The equilibrium states of coupled chemical reactions have been studied extensively in the literature. In the general case, m chemical species (“molecules”) M1, ..., M are built out of n building blocks (“atoms”) B1, . . ., B, where each species consists of a given fixed number of building blocks and there exist r equilibrium reactions with positive equilibrium constants between these species. The reactions leave the number of building blocks invariant, i.e., for each reaction the total number of building blocks occurring in the reactants equals the total number of building blocks occurring in the products. The task is to compute the concentrations of the various species in thermodynamic equilibrium given the total amount of each building block.

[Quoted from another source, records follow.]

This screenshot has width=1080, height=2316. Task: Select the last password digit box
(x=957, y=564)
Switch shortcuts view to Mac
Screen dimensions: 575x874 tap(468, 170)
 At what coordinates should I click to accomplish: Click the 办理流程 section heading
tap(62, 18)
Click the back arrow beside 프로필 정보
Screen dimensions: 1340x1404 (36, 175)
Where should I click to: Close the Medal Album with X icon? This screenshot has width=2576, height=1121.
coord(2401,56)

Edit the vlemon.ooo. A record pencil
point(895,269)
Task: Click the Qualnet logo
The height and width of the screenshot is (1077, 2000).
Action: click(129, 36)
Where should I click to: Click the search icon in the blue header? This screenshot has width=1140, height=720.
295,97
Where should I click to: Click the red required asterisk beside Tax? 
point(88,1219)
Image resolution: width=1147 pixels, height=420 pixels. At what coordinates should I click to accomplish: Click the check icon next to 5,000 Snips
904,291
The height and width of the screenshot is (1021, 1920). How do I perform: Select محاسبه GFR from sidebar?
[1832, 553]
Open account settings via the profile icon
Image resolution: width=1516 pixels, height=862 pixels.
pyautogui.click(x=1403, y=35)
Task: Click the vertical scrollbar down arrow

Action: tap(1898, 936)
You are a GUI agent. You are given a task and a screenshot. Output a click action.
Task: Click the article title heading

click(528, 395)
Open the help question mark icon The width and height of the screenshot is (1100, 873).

Consider as an example the case with n = 2 building blocks (A and B), m = 5 species (A, B, AB, AA, and AAB), and r = 4 bimolecular equilibrium reactions between these species, as illustrated in Figure a. The law of mass action dictates that in equilibrium, for sufficiently dilute well-mixed systems, the concentrations of the species satisfy the equilibrium conditions shown in Figure b. Apart from showing that the concentrations of all species can be expressed in terms of the concentrations of the free building blocks ([A] and [B]), these equilibrium conditions imply that the four reactions are not independent. Both routes to construct AAB lead to formulas for the concentration of AAB in terms of the concentrations of A and B, and these relations can only hold both if K1K3= K2K4. This is the detailed balance condition (see Wegscheider[35] and Onsager[36]), which states in the general form that the product of the equilibrium constants along two different reaction sequences leading to the same final result must be equal. If the equilibrium constants K are related to the corresponding standard free energy gains ΔG° by K = exp(−ΔG°/RT), the condition boils down to ΔG1° + ΔG3° = ΔG2° + ΔG4°. This means that the total gain in free energy is independent of the route via which species AAB is formed (Figure c), which is required for the model to have physical and chemical meaning.[37]

Figure 2

Example system of coupled chemical equilibrium reactions illustrating detailed balance and the mass-balance approach. (a) Reaction set for the formation of AAB trimers from A and B monomers via bimolecular equilibrium reactions. (b) The conditions on equilibrium concentrations. (c) Free energy diagram. (d) Mass-balance equations for the two building blocks A and B. (e) Equilibrium concentrations of the five species in a titration experiment as solved from these two mass-balance equations for ΔG1° = −21 kJ·mol–1, ΔG2° = −28 kJ·mol–1, and ΔG3° = −30 kJ·mol–1 at T = 293 K and a total concentration of 0.5 mM.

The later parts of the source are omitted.